◆ Given request 1: The passage on Finnish scaleup funding says that gaming companies attracted almost $400M, yet it also calls gaming investment "actually slightly declining." What explains this?

Geography of fundings
Of all capital poured into Finnish scaleups, one third (34%) comes from Finnish funds, while US funds account for slightly less than one third of investments (27%) and British for a little minority (6%). Investments coming from the rest of the world are relevant as well, accounting for a consistent 10% of capital (coming mostly from Chinese and Singaporean investors).
“Startups ecosystems in Europe start to be connected among themselves. But we need to do still more – added Isidro Laso Ballesteros, Head of Startup Europe European Commission– Our competitive advantage is to be united in diversity. Advantage that can only be realised by working at ecosystems level to be a Startup Europe: a startup continent.”
To Game or not to Game?
Finnish companies operating in the Gaming industry are only 13% of the population and have attracted almost $400M, 21% of all capital made available to scaleups to date. But if we remove the 2 IPOs by Rovio and Next Games, investments in Gaming are actually slightly declining over that period. YoY growth (2017/2016) is anyway the highest, 3.7x.

◆ Given request 2: Copy these lines from the records word for word. Begin at the line that contains "The width and height of the screenshot is (714, 1269)." and stop after the line that contains "click(11, 129)".

◆ Provided entries:
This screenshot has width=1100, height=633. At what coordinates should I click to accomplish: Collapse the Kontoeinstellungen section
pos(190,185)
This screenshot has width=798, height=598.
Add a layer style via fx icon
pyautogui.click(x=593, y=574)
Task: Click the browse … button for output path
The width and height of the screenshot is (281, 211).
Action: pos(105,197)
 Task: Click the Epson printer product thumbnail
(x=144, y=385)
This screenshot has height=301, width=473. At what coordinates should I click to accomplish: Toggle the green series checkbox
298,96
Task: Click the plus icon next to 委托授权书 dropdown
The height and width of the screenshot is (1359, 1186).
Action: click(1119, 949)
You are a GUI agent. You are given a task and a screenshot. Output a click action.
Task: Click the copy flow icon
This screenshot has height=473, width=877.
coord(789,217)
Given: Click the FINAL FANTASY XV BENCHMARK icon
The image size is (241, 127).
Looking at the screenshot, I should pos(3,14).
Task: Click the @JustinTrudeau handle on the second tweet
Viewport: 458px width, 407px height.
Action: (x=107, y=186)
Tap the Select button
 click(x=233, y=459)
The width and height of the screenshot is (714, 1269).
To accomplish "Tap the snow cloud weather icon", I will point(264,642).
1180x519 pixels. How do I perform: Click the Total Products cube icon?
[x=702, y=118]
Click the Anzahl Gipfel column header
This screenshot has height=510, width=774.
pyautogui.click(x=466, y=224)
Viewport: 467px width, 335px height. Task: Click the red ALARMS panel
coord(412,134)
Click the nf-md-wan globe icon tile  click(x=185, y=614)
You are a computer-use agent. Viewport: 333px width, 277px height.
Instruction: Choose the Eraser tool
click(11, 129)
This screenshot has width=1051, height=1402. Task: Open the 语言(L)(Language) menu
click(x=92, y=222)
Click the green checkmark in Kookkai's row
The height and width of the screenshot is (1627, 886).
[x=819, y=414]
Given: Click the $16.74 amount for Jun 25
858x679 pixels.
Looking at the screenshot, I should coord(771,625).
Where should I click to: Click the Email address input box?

◆ Reply 1: The near-$400M total includes the two IPOs by Rovio and Next Games. With those two IPOs removed, investment in gaming shows a slight decline over the period.

◆ Reply 2:
The width and height of the screenshot is (714, 1269).
To accomplish "Tap the snow cloud weather icon", I will point(264,642).
1180x519 pixels. How do I perform: Click the Total Products cube icon?
[x=702, y=118]
Click the Anzahl Gipfel column header
This screenshot has height=510, width=774.
pyautogui.click(x=466, y=224)
Viewport: 467px width, 335px height. Task: Click the red ALARMS panel
coord(412,134)
Click the nf-md-wan globe icon tile  click(x=185, y=614)
You are a computer-use agent. Viewport: 333px width, 277px height.
Instruction: Choose the Eraser tool
click(11, 129)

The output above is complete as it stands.